La moitié des Mexicains sont employés dans le secteur informel et nombre d’entre eux arrivent à l’âge de la retraite sans avoir réussi à cotiser le temps requis pour toucher une pension complète. Beaucoup de femmes ont consacré leur vie aux tâches ménagères.

Prudencio Diaz, lui, a passé son enfance à garder du bétail dans sa ville natale de Zacapoaxtla, dans la région de Puebla (centre). Puis à 15 ans, il est monté à Mexico, la capitale peuplée de 20 millions d’habitants.

Il y a multiplié les emplois informels pour pouvoir assouvir sa véritable passion, le sport, devenant successivement transporteur de bombonnes d’eau potable, routier, boxeur improvisé rémunéré quelques dollars pour un combat, garçon de café, barman…

Son bras, il l’a perdu à 25 ans dans un accident quand il travaillait comme mécanicien. Ce qui ne l’a pas empêché de participer au fil du temps à plus de 35 marathons au Mexique ou à l’extérieur du pays.

Mais au bout du compte, à 66 ans, “je n’ai pas suffisamment pour vivre”, dit l’infatigable Prudencio. Outre son travail comme “empaqueteur volontaire”, il vend des “tamales”, spécialité mexicaine à base de maïs, à la sortie du supermarché. Et trouve encore le temps d’entraîner des jeunes au marathon ou de faire parfois de la figuration dans des publicités télévisées.

– Rupture entre générations –

Le système des retraites est “un peu désarticulé” au Mexique, explique Barbara Bernes, de l’Institut national des personnes âgées (Inapam), qui impulse le programme des empaqueteurs volontaires des supermarchés et tente aussi d’offrir des emplois formels à des seniors.

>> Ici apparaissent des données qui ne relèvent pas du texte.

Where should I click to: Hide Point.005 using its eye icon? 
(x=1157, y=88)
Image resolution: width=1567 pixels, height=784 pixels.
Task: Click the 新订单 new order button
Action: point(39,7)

Mais avec une scolarité souvent limitée à l’école primaire, “beaucoup de personnes du troisième âge n’ont pas les compétences requises pour les demandes actuelles du marché du travail”, explique Mayra Membrillo, une autre responsable de l’Inapam. Selon elle, seules 10% des personnes âgées sont familiarisées avec les nouvelles technologies de l’information, souligne-t-elle.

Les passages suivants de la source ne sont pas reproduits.